近年は酸性雨の影響で、銅板の劣化が以前より早くなっていると言われます。「銅板=半永久」というイメージは、現代の住宅環境では必ずしも当てはまらなくなってきました。
4葺き替えしか選択肢がない、3つの状態
今回の銅板は、すでに以下の3つの状態が揃っていました。
- 銅板に穴が開いている(雨水の侵入経路が完成している)
- 銅板が部分的に切れている(これ以上の劣化が早く進む)
- 裏側の軒板にシミがある(すでに内部まで水が回っている)
このいずれか1つでも、補修ではなく葺き替えを検討する目安になります。今回は3つすべてに該当しているため、補修(部分的な板金あて補強)では、すぐにまた同じ症状が出ます。葺き替えするしか選択肢はありません。
幸い、雨漏りはまだシミ程度で、室内側まで及んでいないタイミングでした。室内に被害が出てからの修繕は、屋根の葺き替えに加えて天井・壁の補修も必要になり、費用も期間も大きく膨らみます。早めに発見できて、本当に良かった現場です。
51年前の塗り替えで、なぜ見落とされたのか
このお宅は、2014年2月に外壁の塗り替えをされていました。今回の発見が2015年1月ですから、たった1年前の話です。
外壁の塗り替えのときは、足場が組まれます。屋根のすぐ近くまで職人が上がります。にもかかわらず、玄関屋根の銅板の傷みは見落とされていました。
なぜ見落とされたか、考えられる理由
- 塗り替え担当者が、外壁の塗装範囲しか確認していなかった
- 屋根に詳しくない塗装専門の職人で、銅板劣化のサインを判別できなかった
- 玄関屋根が小さく目立たないため、注意の対象から外れていた
知らずにいれば、軒板が腐ってくるまで気づけなかったでしょう。

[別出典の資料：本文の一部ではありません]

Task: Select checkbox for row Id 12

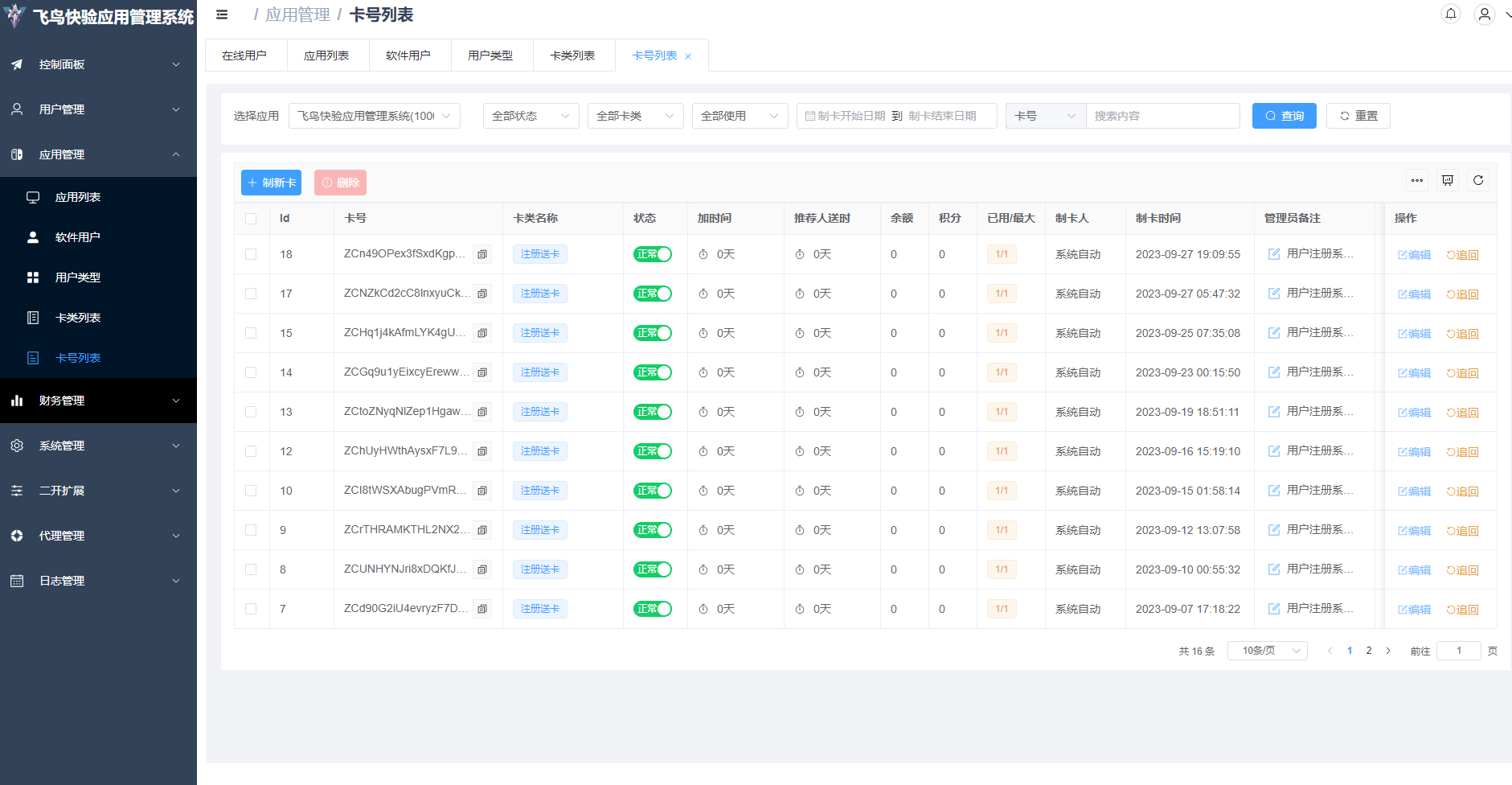Action: coord(251,451)
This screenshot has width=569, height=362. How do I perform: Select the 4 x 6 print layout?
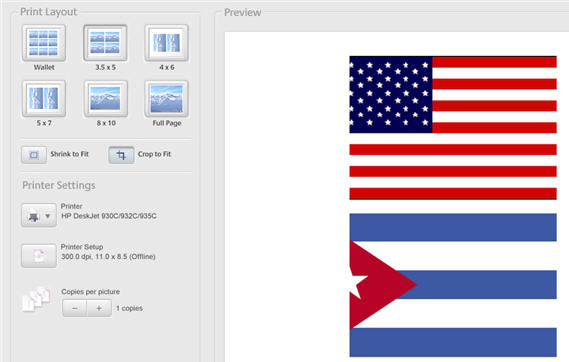(x=167, y=43)
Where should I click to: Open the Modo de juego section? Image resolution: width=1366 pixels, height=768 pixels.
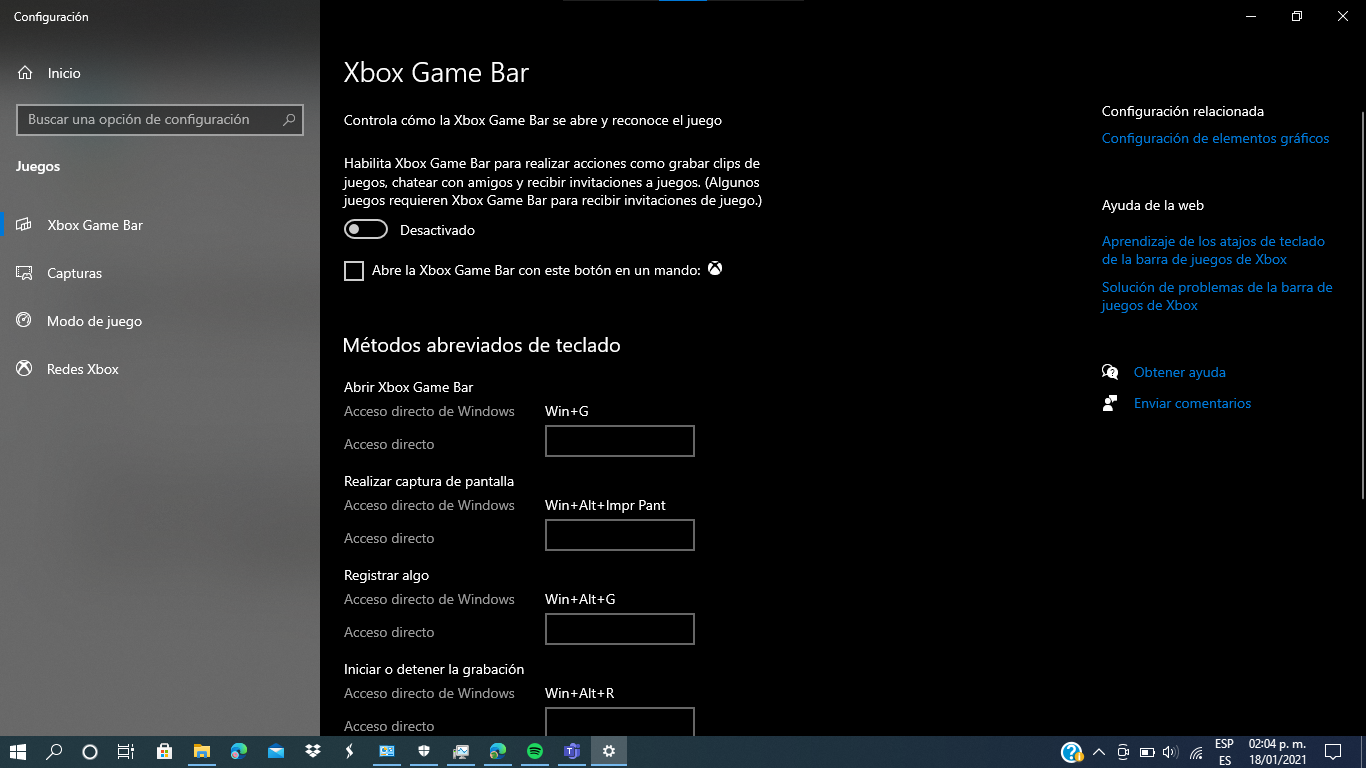click(x=24, y=320)
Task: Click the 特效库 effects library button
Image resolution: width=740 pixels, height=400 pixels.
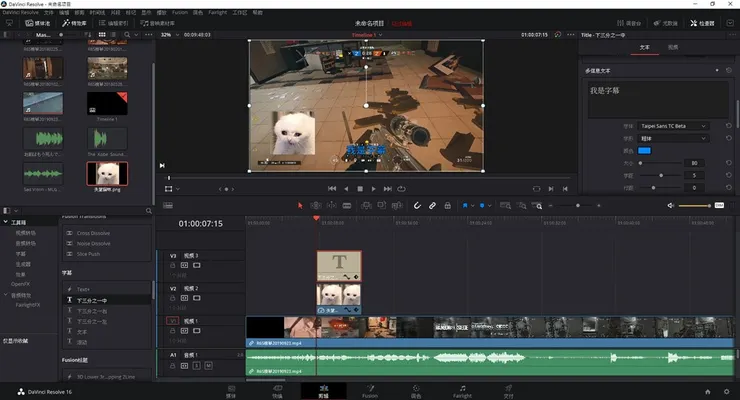Action: (x=74, y=21)
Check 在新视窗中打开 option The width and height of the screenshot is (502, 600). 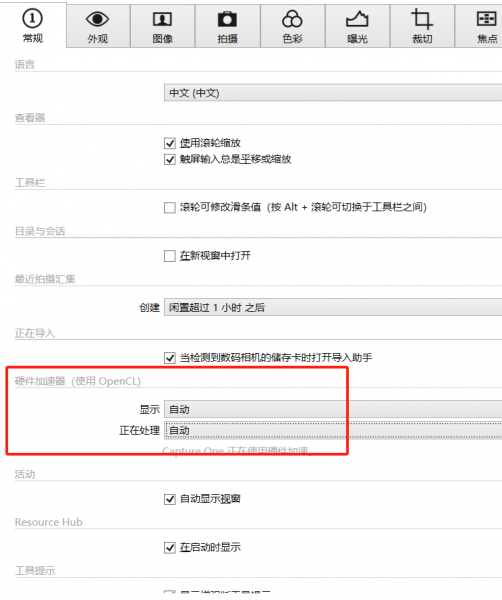point(170,256)
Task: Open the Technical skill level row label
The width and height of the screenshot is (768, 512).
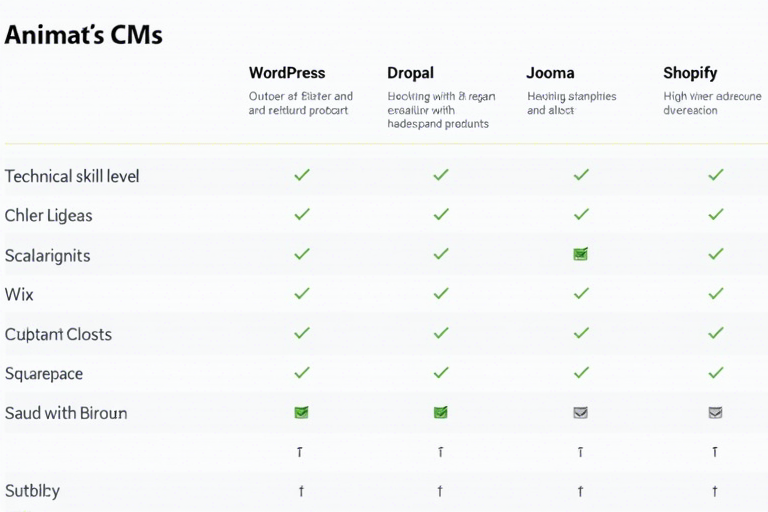Action: tap(72, 176)
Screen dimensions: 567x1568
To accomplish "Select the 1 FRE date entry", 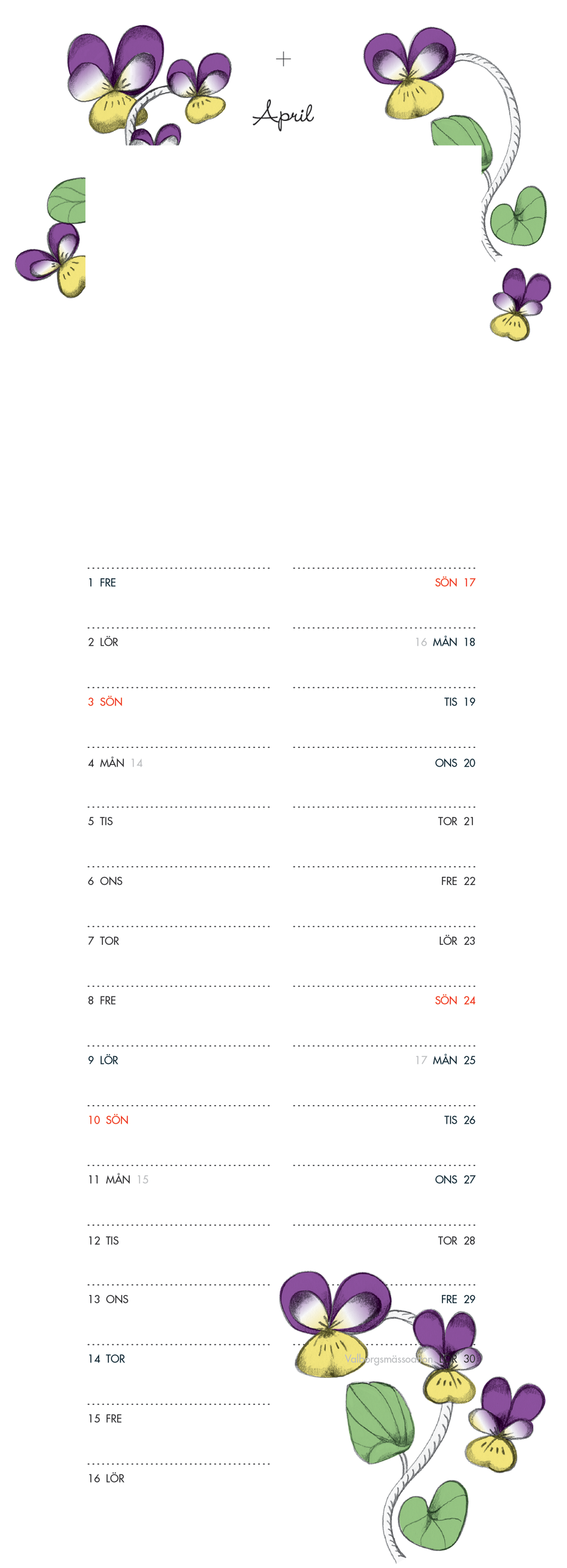I will tap(102, 583).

そうなる頃には、室内の天井にもシミが出ているか、最悪は雨漏りが顕在化しているはずです。
外壁の塗り替えや屋根工事を依頼する際は、屋根まわりまで一通り点検できる業者を選ぶことを強くおすすめします。塗装専門・屋根専門と分かれている業者の場合、その境界線にある不具合(今回のような屋根板金の劣化)が見落とされがちです。